La première concerne un jeu de poursuite auquel se livrent certains personnages de la cinquième et dernière nouvelle du recueil. Ce jeu, igrat’ v gorelki en russe, n’ayant pas d’équivalent en français, je l’avais traduit autrefois par « jouer à chat perché ». Mais, pour cette nouvelle édition, j’ai cru bon de proposer si pas une traduction, du moins une appellation française de ce jeu, à savoir « jouer aux flammèches ». Voici la note de bas de page qui l’explique dans la traduction que publie L’arbre vengeur : « Gorelki, du verbe russe goret’ qui signifie “brûler”. Jeu de plein air. Plusieurs paires de joueurs forment une file en se plaçant l’une derrière l’autre. Devant la file, un joueur seul, que l’on pourrait appeler la flammèche, attend, le dos tourné. À la fin d’une ritournelle qu’entonnent les joueurs et dont les derniers mots sont “cours comme le feu”, les joueurs de la dernière paire s’élancent, chacun d’un côté de la file, et passent devant la flammèche qui, les voyant seulement alors, peut les poursuivre. Le but du jeu est que la flammèche touche, “brûle”, un des deux fuyards pendant la poursuite, avec lequel elle formera ensuite une nouvelle paire qui se placera en première place dans la file, l’autre fuyard devenant la nouvelle flammèche. »
Les autres traductions françaises que je connais de cette nouvelle proposent « jouer à colin-maillard », ce qui ne me semble pas correspondre à la description du jeu (« chat perché » non plus, j’en conviens).
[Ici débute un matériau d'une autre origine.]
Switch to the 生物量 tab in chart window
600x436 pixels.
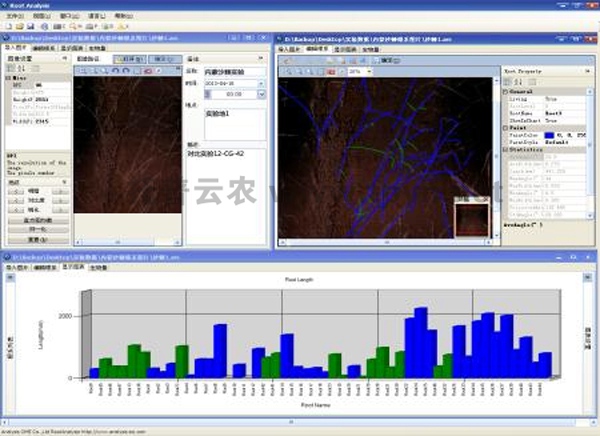(x=98, y=268)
Une autre information qui évitera peut-être des recherches aux traducteurs de demain traite de l’hôtel où loge le ravisseur de la jeune Dounia dans Le Maître de poste, quatrième nouvelle de Belkine. Le nom est orthographié comme suit en russe Демут, ce qui pourrait se transcrire phonétiquement par « Démoute ». Boris Ottokar Unbegaun, qui a commenté, en 1943, une édition française mais en langue russe uniquement desdites nouvelles, précise dans une note (les notes étaient rédigées en français) qu’il s’agissait d’un hôtel pétersbourgeois ouvert par un natif de Strasbourg, et il orthographiait son nom de la sorte : Demut (la lettre « y » russe se translittérant, en effet, parfois « u », mais néanmoins plus souvent « ou », comme dans Pouchkine du reste). Sauf que André Gide et Jacques Schiffrin, par exemple, l’orthographiaient, eux, dans leur traduction de la nouvelle, Demout ; Henri Troyat, dans sa biographie de Pouchkine : Démuth ; et Balzac, dans une de ses lettres à madame Hanska : Demouth.
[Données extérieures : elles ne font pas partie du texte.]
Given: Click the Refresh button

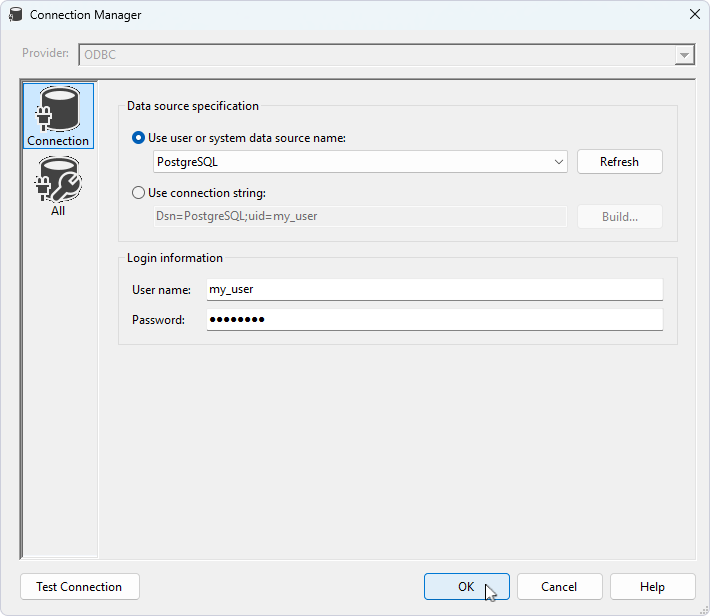Looking at the screenshot, I should click(619, 161).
Confronté à cette panoplie de quatre transcriptions, je m’étais adressé en 2007, en vue de la première édition de ma traduction, à la ville de Strasbourg. La directrice du Service des Archives, madame Laurence Perry, m’avait répondu entre autres choses ceci : « En réponse à votre lettre du 11 juin dernier, je vous transmets ci-joint une copie de l’acte de baptême de Philipp Jacob Demuth, du 29 décembre 1750 à la paroisse protestante de St-Nicolas à Strasbourg. L’enfant est né le 28 décembre, fils du brasseur Philipp Jacob Demuth et de Maria Sara Plessig (incertitude sur la première lettre du nom). Dans cet acte comme dans les registres de la bourgeoisie du XVIIIe siècle, le nom “Demuth” est toujours orthographié de la même manière, par tous les participants (…). »
Demuth, donc, une fois pour toutes, et ce grâce à la sollicitude de madame Perry. Récemment, je l’ai recontactée pour lui poser une autre question au sujet de l’acte de baptême qu’elle m’avait obligeamment envoyé. Un de ses collaborateurs a répondu à ma question, en ajoutant toutefois que Mme Perry était malheureusement décédée il y a deux ans. Qu’il me soit permis de lui dédier le présent article, en souvenir de l’amabilité et de l’exhaustivité de sa lointaine réponse.
Jean-Pierre Pisetta
(« Jean-Pierre Pisetta » photo D.R. ; « Alexandre Pouchkine, 1827 » oeuvre de Vassili Tropinine)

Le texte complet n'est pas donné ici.